Di luar itu, suport kepada para korban sangat diperlukan. Tetapi pastikan memberikan suport dengan benar, tidak justru membuat mereka merasa tidak nyaman, lelah menjawab pertanyaan cerewet Anda, apalagi yang ujung-ujungnya hanya untuk memastikan kepentingan Anda sendiri. 
Jujur saja, selama isolasi saya memblokir nomor 3 orang. Semua karena mereka sangat cerewet menanyakan detil kejadian, menanyakan ini dan itu, namun ujung-ujungnya lebih kepada kepentingan mereka sendiri. Saya tidak mau egois, tetapi dalam situasi itu, daripada melayani kecerewetan mereka, lebih baik saya mengurus dan menguatkan sesama korban atau menggunakan kuota untuk berterima kasih kepada para pemberi bantuan. 

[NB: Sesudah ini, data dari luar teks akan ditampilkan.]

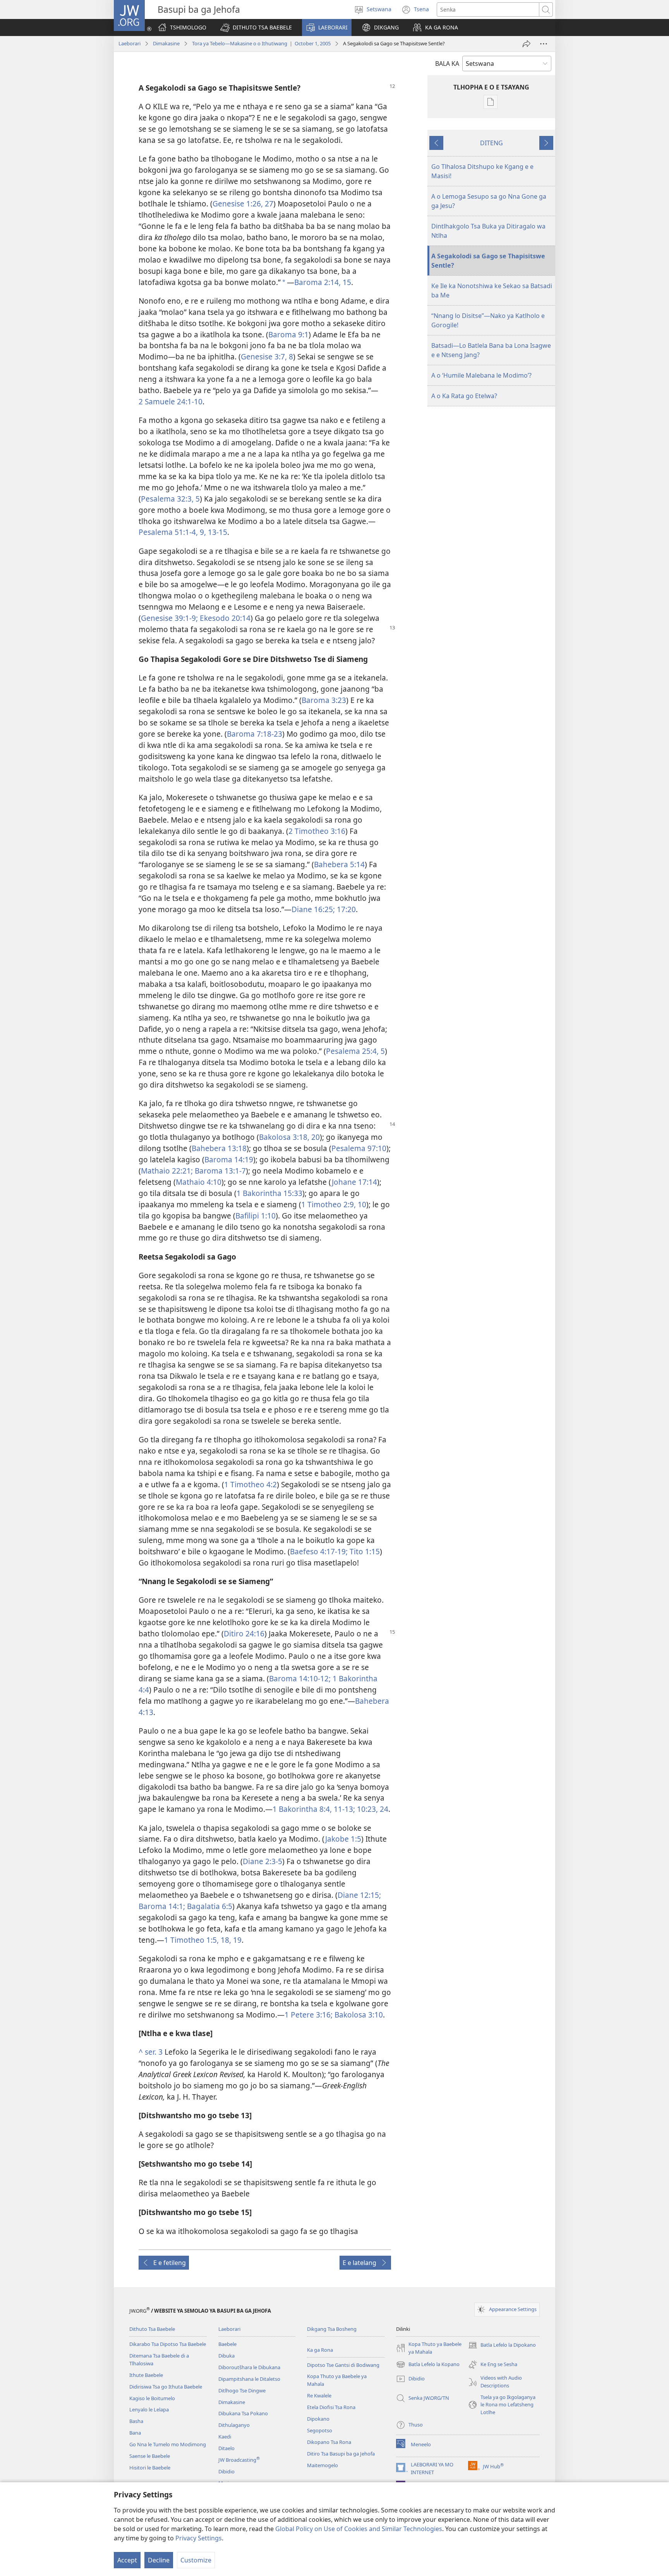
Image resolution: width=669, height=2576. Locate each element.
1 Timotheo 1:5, (191, 1940)
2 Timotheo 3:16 (316, 831)
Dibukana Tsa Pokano (243, 2413)
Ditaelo (226, 2448)
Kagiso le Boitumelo (152, 2398)
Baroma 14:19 (228, 1159)
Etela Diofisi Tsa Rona (331, 2407)
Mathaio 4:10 (198, 1182)
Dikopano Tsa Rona (329, 2442)
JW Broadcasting (239, 2459)
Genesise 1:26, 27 (243, 203)
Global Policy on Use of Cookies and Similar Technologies (358, 2528)
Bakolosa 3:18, (284, 1137)
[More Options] (544, 44)
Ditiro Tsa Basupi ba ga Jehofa (341, 2453)
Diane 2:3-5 (262, 1861)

Ingatlah, korban sudah dalam kondisi sress dengan ancaman penyakit, stress diisolasi, stress tidak bisa bekerja bahkah terancam kehilangan pekerjaan, stress dilihat oleh orang lewat seperti mereka melihat hantu, masihkah tega menambah stressnya hanya demi memuaskan kekepoan dan keselamatan pribadi Anda? Sungguh dirimu teganya teganya teganya ....

Saat ini sih, setelah tiga bulan berlalu, ada lagi tetangga yang terswab positif, tetapi kehebohannya sudah tidak seperti waktu kami kena imbas. 
Sekarang, yang positif langsung diisolasi di RS atau shelter. Keluarganya boleh isolasi mandiri di rumah, tetapi sudah tidak disertai penutupan lingkungan dan pandangan tidak nyaman itu. Syukurlah, jika demikian.  

Tulisan ini saya buat sebagai pengingat diri sendiri, bahwa kami pernah menjalani cobaan sedemikian. Semoga bermanfaat.